Data for this exercise Start Marker
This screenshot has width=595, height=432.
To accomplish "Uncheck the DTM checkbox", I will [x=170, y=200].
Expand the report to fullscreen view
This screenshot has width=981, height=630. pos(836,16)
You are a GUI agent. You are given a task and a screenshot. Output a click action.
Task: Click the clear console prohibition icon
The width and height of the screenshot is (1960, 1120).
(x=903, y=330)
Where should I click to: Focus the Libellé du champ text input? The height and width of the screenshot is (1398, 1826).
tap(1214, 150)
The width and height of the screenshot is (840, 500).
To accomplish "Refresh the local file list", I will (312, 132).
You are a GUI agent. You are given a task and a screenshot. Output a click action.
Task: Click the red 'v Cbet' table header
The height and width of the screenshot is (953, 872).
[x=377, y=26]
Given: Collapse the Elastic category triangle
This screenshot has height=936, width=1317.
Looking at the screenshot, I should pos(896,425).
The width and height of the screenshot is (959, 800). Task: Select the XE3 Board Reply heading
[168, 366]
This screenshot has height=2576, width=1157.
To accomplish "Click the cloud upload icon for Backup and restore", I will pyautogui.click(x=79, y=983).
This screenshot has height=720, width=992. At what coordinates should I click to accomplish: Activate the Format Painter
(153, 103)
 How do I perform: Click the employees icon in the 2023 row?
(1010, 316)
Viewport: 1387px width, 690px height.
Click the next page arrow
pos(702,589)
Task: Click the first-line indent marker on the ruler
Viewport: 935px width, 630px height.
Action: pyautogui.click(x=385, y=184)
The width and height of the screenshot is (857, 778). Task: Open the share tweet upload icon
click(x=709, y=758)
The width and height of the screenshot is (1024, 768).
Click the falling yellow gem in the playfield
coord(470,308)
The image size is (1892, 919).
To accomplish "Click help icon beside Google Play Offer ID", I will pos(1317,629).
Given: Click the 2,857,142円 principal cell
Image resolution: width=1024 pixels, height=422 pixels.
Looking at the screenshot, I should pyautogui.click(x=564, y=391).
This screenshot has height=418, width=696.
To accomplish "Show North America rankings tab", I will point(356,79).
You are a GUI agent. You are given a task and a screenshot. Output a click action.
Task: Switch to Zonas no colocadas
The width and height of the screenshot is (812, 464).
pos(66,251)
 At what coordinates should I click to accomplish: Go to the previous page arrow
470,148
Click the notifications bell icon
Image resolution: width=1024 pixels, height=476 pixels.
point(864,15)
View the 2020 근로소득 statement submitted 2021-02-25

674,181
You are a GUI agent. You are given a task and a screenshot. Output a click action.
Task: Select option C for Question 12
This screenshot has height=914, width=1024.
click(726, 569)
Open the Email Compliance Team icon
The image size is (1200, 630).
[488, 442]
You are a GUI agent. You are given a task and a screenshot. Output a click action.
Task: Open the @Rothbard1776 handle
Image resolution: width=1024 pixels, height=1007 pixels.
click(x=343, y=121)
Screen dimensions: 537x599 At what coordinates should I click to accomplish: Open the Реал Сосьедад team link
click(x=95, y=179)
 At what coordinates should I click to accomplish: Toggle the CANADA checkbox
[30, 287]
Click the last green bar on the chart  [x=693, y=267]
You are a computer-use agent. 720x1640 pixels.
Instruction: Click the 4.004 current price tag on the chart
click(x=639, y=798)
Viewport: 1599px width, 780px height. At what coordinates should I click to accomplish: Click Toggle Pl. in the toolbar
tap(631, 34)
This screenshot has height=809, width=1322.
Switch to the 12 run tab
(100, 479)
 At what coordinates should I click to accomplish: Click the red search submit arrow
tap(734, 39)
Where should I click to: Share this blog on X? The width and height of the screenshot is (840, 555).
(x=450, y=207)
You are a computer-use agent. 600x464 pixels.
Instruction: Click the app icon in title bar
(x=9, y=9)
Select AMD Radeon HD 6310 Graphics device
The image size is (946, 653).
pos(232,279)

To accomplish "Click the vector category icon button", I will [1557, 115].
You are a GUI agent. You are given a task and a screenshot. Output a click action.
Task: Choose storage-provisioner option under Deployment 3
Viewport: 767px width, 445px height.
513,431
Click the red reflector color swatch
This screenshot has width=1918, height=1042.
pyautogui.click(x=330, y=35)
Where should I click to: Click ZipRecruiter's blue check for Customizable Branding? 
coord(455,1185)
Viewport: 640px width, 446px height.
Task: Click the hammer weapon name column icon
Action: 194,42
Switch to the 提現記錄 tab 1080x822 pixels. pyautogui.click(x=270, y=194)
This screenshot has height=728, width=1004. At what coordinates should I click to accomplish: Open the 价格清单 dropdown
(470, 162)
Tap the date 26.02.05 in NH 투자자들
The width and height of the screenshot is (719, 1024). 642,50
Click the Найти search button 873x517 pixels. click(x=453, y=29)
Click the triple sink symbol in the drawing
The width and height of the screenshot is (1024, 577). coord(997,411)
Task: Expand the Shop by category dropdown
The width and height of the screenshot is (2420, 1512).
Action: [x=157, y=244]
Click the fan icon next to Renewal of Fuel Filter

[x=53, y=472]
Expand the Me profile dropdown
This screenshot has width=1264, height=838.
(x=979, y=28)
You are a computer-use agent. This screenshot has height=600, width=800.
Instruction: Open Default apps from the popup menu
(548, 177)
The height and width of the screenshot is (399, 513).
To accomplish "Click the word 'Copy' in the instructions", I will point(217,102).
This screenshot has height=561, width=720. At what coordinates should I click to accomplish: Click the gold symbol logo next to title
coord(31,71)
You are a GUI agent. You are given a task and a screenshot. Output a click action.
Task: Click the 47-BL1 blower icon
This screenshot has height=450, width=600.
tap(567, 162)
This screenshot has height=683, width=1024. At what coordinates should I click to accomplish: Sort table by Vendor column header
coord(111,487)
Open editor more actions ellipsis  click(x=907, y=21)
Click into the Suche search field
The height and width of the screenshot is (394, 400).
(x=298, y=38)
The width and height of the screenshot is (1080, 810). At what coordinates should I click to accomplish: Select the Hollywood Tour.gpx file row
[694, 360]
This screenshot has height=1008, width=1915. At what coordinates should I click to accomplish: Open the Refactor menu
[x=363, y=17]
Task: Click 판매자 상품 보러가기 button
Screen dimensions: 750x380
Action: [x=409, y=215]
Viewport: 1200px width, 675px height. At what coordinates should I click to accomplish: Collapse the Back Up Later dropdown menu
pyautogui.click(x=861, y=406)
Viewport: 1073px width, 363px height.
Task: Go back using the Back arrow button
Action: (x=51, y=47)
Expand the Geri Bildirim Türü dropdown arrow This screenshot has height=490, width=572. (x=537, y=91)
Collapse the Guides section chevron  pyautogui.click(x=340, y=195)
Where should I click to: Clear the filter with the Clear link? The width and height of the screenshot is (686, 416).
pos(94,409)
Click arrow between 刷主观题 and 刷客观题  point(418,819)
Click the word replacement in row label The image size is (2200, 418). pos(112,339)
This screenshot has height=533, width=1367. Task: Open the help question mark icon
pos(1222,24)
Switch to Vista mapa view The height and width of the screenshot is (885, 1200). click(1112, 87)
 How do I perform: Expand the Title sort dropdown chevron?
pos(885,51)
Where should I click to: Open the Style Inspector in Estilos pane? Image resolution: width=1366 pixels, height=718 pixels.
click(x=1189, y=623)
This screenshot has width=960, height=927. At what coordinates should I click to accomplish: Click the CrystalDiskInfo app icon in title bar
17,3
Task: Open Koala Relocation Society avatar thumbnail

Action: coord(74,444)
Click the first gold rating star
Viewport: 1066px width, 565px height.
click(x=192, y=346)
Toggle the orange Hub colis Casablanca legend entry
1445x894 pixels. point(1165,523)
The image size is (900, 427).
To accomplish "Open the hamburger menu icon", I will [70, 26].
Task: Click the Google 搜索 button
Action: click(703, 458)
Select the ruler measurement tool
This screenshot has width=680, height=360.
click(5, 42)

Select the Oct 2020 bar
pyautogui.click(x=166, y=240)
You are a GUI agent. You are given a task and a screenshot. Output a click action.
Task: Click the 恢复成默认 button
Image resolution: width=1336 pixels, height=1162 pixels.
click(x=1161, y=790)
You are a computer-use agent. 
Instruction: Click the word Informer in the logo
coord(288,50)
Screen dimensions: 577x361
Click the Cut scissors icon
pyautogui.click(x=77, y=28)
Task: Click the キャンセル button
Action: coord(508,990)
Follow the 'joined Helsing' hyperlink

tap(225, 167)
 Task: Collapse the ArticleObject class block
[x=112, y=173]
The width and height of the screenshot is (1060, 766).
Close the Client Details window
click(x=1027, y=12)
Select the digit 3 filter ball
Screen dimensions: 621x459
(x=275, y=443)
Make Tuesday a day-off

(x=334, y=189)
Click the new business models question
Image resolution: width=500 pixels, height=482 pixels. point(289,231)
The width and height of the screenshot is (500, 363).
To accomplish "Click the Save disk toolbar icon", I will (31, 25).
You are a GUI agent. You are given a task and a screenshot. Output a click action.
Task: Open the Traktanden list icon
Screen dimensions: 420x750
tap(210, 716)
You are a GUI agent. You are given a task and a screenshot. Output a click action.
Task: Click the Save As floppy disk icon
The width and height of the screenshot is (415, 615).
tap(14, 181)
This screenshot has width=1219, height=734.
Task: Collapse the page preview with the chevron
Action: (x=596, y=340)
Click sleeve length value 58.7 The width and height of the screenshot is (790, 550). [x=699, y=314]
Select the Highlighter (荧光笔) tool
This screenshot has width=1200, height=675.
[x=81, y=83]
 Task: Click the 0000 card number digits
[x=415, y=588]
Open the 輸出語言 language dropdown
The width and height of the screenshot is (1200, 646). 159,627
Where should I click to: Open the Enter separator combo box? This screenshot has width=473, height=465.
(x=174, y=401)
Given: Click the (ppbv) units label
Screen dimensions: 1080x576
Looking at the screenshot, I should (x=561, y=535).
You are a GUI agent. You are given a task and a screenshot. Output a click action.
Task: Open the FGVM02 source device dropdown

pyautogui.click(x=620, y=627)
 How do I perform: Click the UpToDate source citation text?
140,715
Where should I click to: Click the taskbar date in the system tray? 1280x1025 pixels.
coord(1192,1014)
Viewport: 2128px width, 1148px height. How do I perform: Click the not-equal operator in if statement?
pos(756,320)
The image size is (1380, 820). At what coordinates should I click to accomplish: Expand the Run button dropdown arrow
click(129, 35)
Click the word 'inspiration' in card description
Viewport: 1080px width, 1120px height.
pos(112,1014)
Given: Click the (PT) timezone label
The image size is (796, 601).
Data for this exercise End Marker
Problem to solve:
Go through the data above and find the lines with the word "Save". Copy each of those lines.

Task solution:
To accomplish "Click the Save disk toolbar icon", I will (31, 25).
Task: Click the Save As floppy disk icon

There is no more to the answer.